• [Exercise materials]:
- Opening Delimiter -

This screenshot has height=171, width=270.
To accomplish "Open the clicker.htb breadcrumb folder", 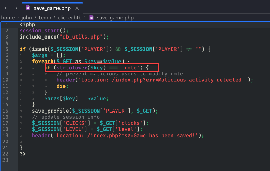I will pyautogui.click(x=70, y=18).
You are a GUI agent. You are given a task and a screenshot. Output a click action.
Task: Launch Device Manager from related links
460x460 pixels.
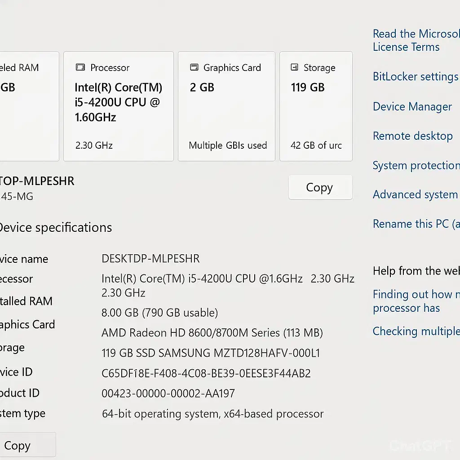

- Closing Delimiter -

Whenever a line in the material contains the word "screenshot", copy that line.

• [Answer box]:
This screenshot has height=171, width=270.
You are a GUI agent. You are given a task and a screenshot. Output a click action.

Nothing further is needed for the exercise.